Then comes the Asean moment.

During tourism driven gatherings of the Association of Southeast Asian Nations (Asean), the tartanilla becomes an overnight icon. Cameras love it. Delegates admire it. Brochures frame it as living heritage. Cebu, we are told, is proud of this tradition. Very proud. At least for the duration of the program.

Heritage, apparently, now operates on an events calendar.

The irony is elegant. A mode of transport that barely transports anyone is celebrated as cultural sustainability. Paradista who once worked daily now work occasionally. Routes are shortened. Appearances are timed. Culture has been downgraded from necessity to novelty.

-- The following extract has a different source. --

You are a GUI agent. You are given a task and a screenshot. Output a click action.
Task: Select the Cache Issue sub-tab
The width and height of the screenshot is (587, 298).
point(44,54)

This is not an attack on tourism or modernization. Asean tourism frameworks speak eloquently about authenticity, inclusivity and community-based livelihoods. But authenticity does not survive on choreography alone. A tartanilla that only moves when the cameras are rolling is not living heritage. It is set design.

If Cebu wants to align honestly with the Asean tourism agenda, then heritage must be supported beyond symbolism. That means real routes, real regulations, real welfare standards for horses and real income security for paradista. Otherwise, we are not preserving culture. We are curating nostalgia with good lighting.

I am proud to have lived in a time when the tartanilla did not wait for applause. It moved because people needed to get somewhere. No lanyards required.

Culture that only appears when the world is watching is not preservation.

It is performance.

And once the delegates leave and the banners come down, the tartanilla returns to its true status.

On standby. Awaiting the next photo opportunity.